Born in Armidale, ‘Mac’ finished his education at Sydney’s Newington College where he rowed in the 1st VIII for two years (1924-25), played one season in the 1st XV (1924) and represented the Combined GPS 2nd XV (1924). After school he joined the Eastern Suburbs club and played first grade in 1926. Somewhat remarkably Lamb did not play his first match of representative rugby until the day after the 26-man New South Wales squad was named for the 1928 tour to New Zealand. He played in seven of the 10 matches, including the 1st ‘Test’ against New Zealand in Wellington.

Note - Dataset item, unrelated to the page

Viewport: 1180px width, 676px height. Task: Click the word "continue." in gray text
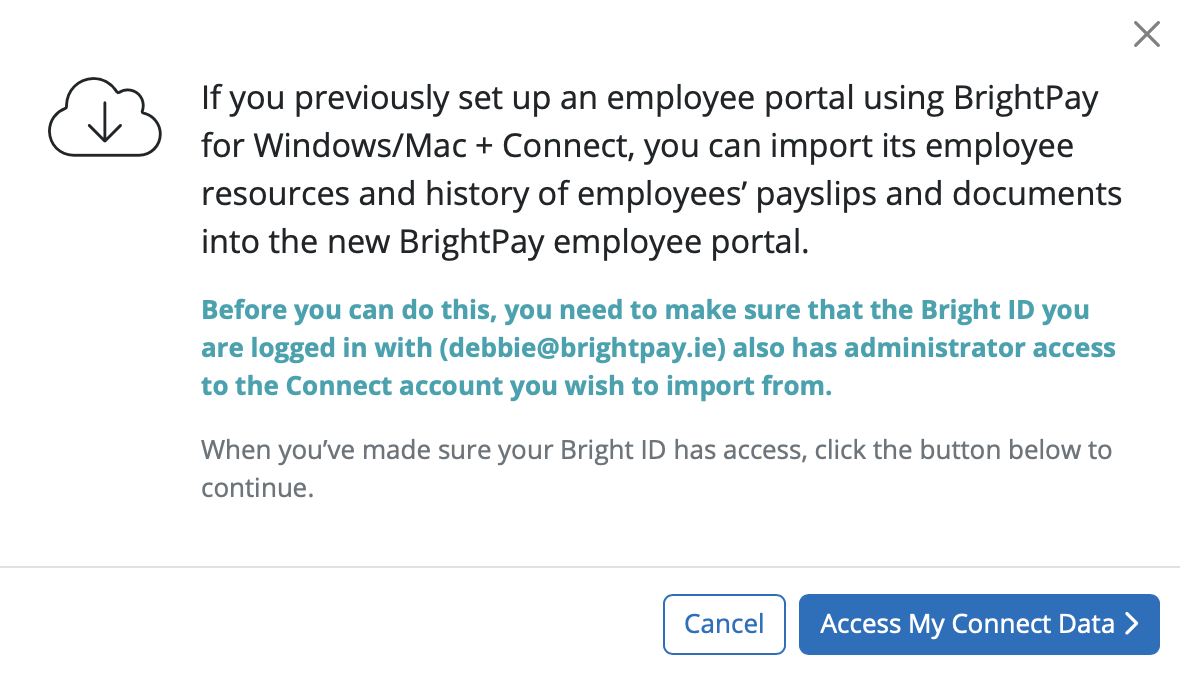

Although he did not know it at the time that match was Lamb’s official Test debut after an ARU decision in 1994 elevated the remaining 34 New South Wales matches played against international opposition in the 1920-28 period to Test status (the five 1927/28 Waratahs’ internationals were given Test status in 1986). After the tour Lamb returned to Armidale when he showed for the Carlton FC in the New England Rugby Union’s A-grade competition and later represented New England at Country Week when they won the Country Championship. His strong form at the Carnival earned him a start for Combined Country in their 8-27 loss to New Zealand.

Lamb played for New England in 1930 however by 1932 he had assumed a mentor role for the new Teachers’ College Club. Five years later Lamb, as a Sergeant in the 12th Light Horse, was chosen in the Australian military contingent to attend the Coronation of King George VI and Queen Elizabeth at Westminster Abbey in London. Prior to the Coronation Lamb was fortunate enough to be one of the members chosen to take over the guard of Buckingham Palace and St. James' Palace from the Guards for 24 hours. It was a unique historical event.

All Dominion troops were invited to participate, however the Australians were the only ones so constituted to carry out the full Guard changing ceremonial. It struck a tremendous note, and the Australians were very proud of their participation. Of the Coronation itself, Lamb later said, "The events of the day enabled us to see the true exemplification of Empire, all peoples together as one, doing homage to one head. That was brought strikingly before us when we visited France and Belgium and, on the battlefields and cemeteries, saw the cost. There we paid full homage and gave full military honours to the men who had made possible the triumph of Australia." ‘Mac’ Lamb played three Tests for Australia in a one-year international career.



Lamb won his first Test cap at lock alongside fellow debutant ‘Jack’ O’Connor in the 1st Test, 15-17 defeat to New Zealand at Athletic Park. Both he and O’Connor retained their spots for the 2nd Test, 14-16 loss at Carisbrook. Waratah Geoff Bland returned from a broken nose to partner O’Connor in the third Test however Lamb came back into the side for the 8-9 loss to the Maori in Palmerston North.